Como o desafio seria realizado praticamente em trechos de subida, treinava três dias por semana em subidas pesadas. Na terça-feira, o treino era em uma subida muito íngreme, de 400 metros. Subia em velocidade rápida e descia em velocidade lenta 35 vezes sem parar. Na quinta-feira o treino era em uma subida muito íngreme, de 1.000 metros. Subia em velocidade rápida e descia em velocidade lenta 12 vezes sem parar.
E no sábado realizava os treinos longos, de aproximadamente 35 km, em estradas de terra com o máximo possível de subidas e descidas. Treinei todos os dias da minha preparação. Muitas vezes realizava dois treinos no mesmo dia, um de corrida, outro de academia, ou pilates, ou natação. Variava muito. A minha única meta era concluir o desafio abaixo de 6 horas, esse pensamento era meu foco diário.
Cada dia de treino era uma guerra para vencer a preguiça e buscar motivação dentro de mim. Nenhum dia foi divertido e prazeroso durante os treinos, mas, após terminar cada treino, o prazer chegava em doses cavalares.
No final da preparação de três meses, havia emagrecido 10 kg. Meu corpo estava forte e a minha mente preparada para suportar as piores situações que eu pudesse imaginar durante a prova. Carregava comigo que qualquer atleta inscrito neste desafio poderia ter treinado o mesmo tanto que eu, porém ninguém havia treinado mais do que eu.
Ao embarcar para Santa Catarina, eu me sentia calmo e quase não pensava mais em como poderia ser a minha prova. Estava bem relaxado e aproveitando cada momento para fazer novos amigos corredores, seja no voo até Florianópolis ou no ônibus até Criciúma. Era noite de quinta-feira, o clima estava bom, em torno de 21 °C, mas a minha expectativa era a de que o frio chegasse até sábado, o dia da prova.
No dia seguinte, fomos até a feira para retirar o kit de competição e rever os amigos corredores. Mesmo lá, tirando fotos com as pessoas e com o meu kit em mãos, o meu pensamento estava apenas no prazer de estar ali, naquele ambiente amigável e gostoso.
Na noite de sexta-feira, fomos comer a tradicional massa do dia que antecede a prova. A opção de comer carboidratos na véspera de uma prova é para conseguir realizar um estoque de glicogênio no organismo, que é revertido em energia no dia seguinte, durante a prova. Nessa noite, tive um sono perfeito e revigorante. A ausência de ansiedade para competir me permitiu dormir muito bem.

* [Enunciado da tarefa]: Dê continuidade ao relato sobre a preparação para a corrida em Santa Catarina, começando logo após a última frase apresentada.

* [Os dados]:
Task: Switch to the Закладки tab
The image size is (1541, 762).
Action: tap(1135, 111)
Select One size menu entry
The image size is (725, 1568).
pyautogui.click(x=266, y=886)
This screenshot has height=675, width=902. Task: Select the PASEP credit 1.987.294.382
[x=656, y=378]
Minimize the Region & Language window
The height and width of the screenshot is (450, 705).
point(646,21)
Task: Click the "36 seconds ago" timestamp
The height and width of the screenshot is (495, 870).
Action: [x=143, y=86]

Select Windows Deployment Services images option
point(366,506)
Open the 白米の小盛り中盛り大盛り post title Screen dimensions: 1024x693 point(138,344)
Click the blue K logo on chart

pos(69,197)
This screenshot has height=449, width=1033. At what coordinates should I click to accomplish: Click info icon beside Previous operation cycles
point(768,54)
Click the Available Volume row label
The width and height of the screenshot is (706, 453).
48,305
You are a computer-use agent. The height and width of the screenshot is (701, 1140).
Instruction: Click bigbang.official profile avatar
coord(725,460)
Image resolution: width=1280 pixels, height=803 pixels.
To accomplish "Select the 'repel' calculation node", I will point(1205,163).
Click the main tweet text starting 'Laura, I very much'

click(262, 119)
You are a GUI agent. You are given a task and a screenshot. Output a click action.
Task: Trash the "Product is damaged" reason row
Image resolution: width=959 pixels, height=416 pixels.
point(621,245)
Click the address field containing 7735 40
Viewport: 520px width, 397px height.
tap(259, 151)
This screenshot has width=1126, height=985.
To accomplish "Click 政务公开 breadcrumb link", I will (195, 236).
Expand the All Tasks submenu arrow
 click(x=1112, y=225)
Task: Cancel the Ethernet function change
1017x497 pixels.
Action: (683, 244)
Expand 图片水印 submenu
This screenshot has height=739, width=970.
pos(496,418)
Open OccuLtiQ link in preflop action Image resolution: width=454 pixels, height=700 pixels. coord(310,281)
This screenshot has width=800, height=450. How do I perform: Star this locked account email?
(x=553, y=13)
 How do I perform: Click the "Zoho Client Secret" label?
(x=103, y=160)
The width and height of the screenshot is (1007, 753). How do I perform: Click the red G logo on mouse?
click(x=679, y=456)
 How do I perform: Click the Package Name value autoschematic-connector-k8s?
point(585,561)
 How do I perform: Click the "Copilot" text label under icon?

* [Problema resolvido]:
Ao acordar no sábado, vesti a minha roupa de competição e desci ao saguão do hotel para tomar um pequeno café da manhã: uma banana e uma fatia de pão de fôrma com presunto e queijo, acompanhados de um copo de suco de laranja.
Meu amigo Rangel, de Ribeirão Preto, também estava em Criciúma. Ele conseguiu realizar a sua inscrição após um convite dias antes da prova para o Desafio Samurai. Rangel havia alugado um carro e me deu uma carona até a cidade de Lauro Muller, onde seria a largada da prova de 25 km pela manhã, próximo de Criciúma. Combinamos de retornar juntos a Criciúma após a prova. Teríamos que almoçar rápido, descansar e retornar para a largada da maratona às 15h, na cidade vizinha de Treviso.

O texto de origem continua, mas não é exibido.